# Black Ducks



## ducksRus (Nov 4, 2009)

I've hunted most of my life in Western MN and the Dakotas and wanted to pose a black duck question. I was out Saturday and had a flock of mallards come into the lake we hunt, and with them was one black duck. We never got a shot at the flock, so I couldn't get the black duck in hand, but I was wondering if anyone who has hunted Western MN and the Dakotas has shot any the past couple years and have pics or have had some good sightings. 
Over the years of hunting out there we have shot a handful and see some, but they just aren't as abundant out that way.


----------



## bigblackfoot (Mar 12, 2003)

Ive shot 2 in Nodak in about 5 years, and ive seen one other one, but did not get a shot. I dont think they are a common occurance, but its definetly possible to get one.


----------



## RocknRollHunter (Feb 27, 2009)

I shot one last weekend. Came in with a flock of about a dozen mallards.
:sniper:


----------



## the professor (Oct 13, 2006)

i probably shot 5 or 6 in the late 90's in western minnesota. haven't gotten one since high school though. not that i even get to shoot many ducks anymore...


----------



## sodakhunter13 (Feb 2, 2007)

Saw Tens of thousands of mallards hunting in Northern Sodak this weekend and never saw a black duck. Still waiting to get my first!!!


----------



## wooduck26 (Mar 21, 2002)

My buddy and I were hunting in DL about 8-9 years ago, and he shot a banded one.....talk about RARE! It was banded in Ontario 5 years proir as an adult.


----------



## Bloodyblinddoors (Oct 25, 2006)

We just killed one on Sunday. I've seen two die in my 18 years of hard hunting. The only two that have come in. I hunt East Central MN.


----------



## INhonker1 (Feb 24, 2009)

We shoot quite a few here in Indiana.
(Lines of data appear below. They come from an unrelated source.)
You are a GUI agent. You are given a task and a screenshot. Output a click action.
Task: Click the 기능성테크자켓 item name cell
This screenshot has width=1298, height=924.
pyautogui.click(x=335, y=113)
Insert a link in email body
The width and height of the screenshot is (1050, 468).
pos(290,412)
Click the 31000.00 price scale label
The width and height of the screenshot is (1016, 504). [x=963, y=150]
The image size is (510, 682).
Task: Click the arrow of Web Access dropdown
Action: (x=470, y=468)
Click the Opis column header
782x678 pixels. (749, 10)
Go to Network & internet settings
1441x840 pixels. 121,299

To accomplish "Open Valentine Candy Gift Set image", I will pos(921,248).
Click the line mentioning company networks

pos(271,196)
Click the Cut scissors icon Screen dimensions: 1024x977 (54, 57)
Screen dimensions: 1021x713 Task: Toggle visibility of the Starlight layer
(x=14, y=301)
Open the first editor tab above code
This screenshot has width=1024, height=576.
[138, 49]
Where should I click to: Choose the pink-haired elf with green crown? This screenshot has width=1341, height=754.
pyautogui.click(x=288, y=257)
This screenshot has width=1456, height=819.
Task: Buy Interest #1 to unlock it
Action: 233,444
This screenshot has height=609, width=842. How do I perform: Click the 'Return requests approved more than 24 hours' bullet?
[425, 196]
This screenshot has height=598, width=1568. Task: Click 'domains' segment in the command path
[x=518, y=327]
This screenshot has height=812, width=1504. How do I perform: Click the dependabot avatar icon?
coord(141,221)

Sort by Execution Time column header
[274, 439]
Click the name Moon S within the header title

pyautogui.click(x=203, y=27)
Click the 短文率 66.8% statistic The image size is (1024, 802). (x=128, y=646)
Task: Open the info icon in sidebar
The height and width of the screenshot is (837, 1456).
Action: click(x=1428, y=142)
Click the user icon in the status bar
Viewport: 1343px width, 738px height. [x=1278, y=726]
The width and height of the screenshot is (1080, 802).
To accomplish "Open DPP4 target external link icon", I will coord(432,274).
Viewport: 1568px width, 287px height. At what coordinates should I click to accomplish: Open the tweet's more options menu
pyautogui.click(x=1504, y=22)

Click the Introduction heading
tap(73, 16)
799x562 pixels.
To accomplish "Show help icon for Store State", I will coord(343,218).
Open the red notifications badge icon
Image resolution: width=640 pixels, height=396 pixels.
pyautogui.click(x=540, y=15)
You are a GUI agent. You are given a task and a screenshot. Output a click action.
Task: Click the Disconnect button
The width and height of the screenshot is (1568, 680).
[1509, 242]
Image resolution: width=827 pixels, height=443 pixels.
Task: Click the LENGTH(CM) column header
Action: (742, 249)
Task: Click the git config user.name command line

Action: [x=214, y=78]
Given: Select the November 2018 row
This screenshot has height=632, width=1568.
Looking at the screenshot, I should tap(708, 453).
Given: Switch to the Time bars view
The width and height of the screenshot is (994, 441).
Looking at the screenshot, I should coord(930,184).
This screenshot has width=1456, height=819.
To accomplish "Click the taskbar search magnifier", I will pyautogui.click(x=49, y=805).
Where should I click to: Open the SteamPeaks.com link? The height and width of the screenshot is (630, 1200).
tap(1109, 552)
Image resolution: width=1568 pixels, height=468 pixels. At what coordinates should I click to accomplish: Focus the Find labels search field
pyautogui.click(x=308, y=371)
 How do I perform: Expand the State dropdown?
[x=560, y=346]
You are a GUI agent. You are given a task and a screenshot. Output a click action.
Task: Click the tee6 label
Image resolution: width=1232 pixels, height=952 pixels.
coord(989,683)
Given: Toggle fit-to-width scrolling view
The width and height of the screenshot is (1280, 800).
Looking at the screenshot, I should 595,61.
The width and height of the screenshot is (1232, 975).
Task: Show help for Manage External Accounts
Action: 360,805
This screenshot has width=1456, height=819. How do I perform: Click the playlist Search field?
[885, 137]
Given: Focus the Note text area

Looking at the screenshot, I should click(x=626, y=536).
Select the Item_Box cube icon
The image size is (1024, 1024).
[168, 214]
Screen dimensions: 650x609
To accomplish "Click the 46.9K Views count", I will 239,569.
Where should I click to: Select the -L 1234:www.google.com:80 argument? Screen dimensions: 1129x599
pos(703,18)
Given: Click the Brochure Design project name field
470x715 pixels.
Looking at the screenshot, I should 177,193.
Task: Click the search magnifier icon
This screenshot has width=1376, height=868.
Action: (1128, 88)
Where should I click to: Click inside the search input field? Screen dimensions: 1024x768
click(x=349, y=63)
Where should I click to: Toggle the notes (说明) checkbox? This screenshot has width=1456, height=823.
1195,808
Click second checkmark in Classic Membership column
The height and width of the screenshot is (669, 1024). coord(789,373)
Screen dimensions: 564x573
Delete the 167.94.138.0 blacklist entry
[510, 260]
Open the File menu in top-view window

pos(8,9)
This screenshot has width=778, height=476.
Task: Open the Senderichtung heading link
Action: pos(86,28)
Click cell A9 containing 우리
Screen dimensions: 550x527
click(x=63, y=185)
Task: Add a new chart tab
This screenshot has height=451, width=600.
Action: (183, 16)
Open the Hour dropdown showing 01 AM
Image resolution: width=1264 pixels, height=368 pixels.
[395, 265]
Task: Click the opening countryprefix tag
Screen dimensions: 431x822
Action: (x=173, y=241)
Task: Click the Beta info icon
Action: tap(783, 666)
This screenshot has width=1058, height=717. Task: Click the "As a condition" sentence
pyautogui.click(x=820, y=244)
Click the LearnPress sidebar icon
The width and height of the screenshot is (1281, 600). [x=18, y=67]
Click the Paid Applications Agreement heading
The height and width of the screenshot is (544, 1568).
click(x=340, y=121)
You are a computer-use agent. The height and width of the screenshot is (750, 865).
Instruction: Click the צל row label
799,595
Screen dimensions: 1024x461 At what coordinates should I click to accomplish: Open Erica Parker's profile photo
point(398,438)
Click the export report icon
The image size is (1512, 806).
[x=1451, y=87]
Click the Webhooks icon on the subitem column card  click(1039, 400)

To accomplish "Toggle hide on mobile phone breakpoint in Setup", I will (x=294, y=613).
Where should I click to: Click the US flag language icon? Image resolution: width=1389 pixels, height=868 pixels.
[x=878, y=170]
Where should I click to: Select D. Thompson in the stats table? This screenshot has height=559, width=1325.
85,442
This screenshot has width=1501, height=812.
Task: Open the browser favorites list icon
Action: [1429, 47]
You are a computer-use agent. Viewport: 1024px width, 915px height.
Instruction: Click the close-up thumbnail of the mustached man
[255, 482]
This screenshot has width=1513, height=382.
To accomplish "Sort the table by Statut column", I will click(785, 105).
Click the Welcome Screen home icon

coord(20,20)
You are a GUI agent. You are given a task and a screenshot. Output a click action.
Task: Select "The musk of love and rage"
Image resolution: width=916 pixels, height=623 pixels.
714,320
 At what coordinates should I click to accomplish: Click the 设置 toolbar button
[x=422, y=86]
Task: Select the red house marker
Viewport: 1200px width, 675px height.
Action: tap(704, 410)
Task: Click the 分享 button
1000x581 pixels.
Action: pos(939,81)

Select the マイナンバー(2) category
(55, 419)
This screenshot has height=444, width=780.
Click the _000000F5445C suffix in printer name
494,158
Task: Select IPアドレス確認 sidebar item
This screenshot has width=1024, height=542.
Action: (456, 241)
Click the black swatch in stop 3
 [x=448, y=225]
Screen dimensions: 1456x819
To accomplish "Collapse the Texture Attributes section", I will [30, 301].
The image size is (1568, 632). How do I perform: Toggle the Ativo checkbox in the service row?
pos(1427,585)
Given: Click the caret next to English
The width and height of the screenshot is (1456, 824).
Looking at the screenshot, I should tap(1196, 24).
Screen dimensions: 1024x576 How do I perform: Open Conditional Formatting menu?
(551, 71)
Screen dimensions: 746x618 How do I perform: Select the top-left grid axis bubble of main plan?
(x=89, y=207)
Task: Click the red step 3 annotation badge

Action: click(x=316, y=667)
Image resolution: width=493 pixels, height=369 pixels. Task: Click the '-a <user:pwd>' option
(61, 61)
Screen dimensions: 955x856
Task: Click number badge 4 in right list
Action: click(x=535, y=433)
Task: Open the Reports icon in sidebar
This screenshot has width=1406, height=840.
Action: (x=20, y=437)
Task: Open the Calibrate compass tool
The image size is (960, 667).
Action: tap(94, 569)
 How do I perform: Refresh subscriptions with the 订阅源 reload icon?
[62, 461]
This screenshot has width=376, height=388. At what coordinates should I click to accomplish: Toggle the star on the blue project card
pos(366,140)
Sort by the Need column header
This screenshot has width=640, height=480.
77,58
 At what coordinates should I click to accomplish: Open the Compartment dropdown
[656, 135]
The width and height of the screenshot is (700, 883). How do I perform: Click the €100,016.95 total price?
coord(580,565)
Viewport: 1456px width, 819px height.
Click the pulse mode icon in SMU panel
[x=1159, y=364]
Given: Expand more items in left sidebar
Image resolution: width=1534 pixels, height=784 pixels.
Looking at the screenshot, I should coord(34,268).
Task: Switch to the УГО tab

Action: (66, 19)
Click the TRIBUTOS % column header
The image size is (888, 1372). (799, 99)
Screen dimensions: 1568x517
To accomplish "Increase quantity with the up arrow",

Actually the first ones of the season just showed up with the northeast winds we had all last week. They are pretty common....but not like the one my buddy shot 3 years ago. It was banded...which is rare enough.... but even more spectacular was that it was banded in western Alberta Canada. He actually contacted the bander by phone and the guy knew exactly what bird he was talking about. This bander bands something like 5 000 ducks a year and says he catches one black duck about every 4 to 5 years. How bout them odds?? 
The number one public duck hunting site in IN has been closed all year as the flood we had last spring took out the levees. The levee work is completed and they are opening up for the first time this coming Wednesday. Too bad for us the season closes in two weeks. They asked for volunteers to go down and brush blinds today so I thought what the heck...its 55 degrees with no wind and I havent seen a duck all month. The property is holding around 3000 ducks. Which is about 5000 less then normal. Of the 3000.... I bet 700 are black ducks. It was an awesome site. Too bad I have to work Wednesday.


----------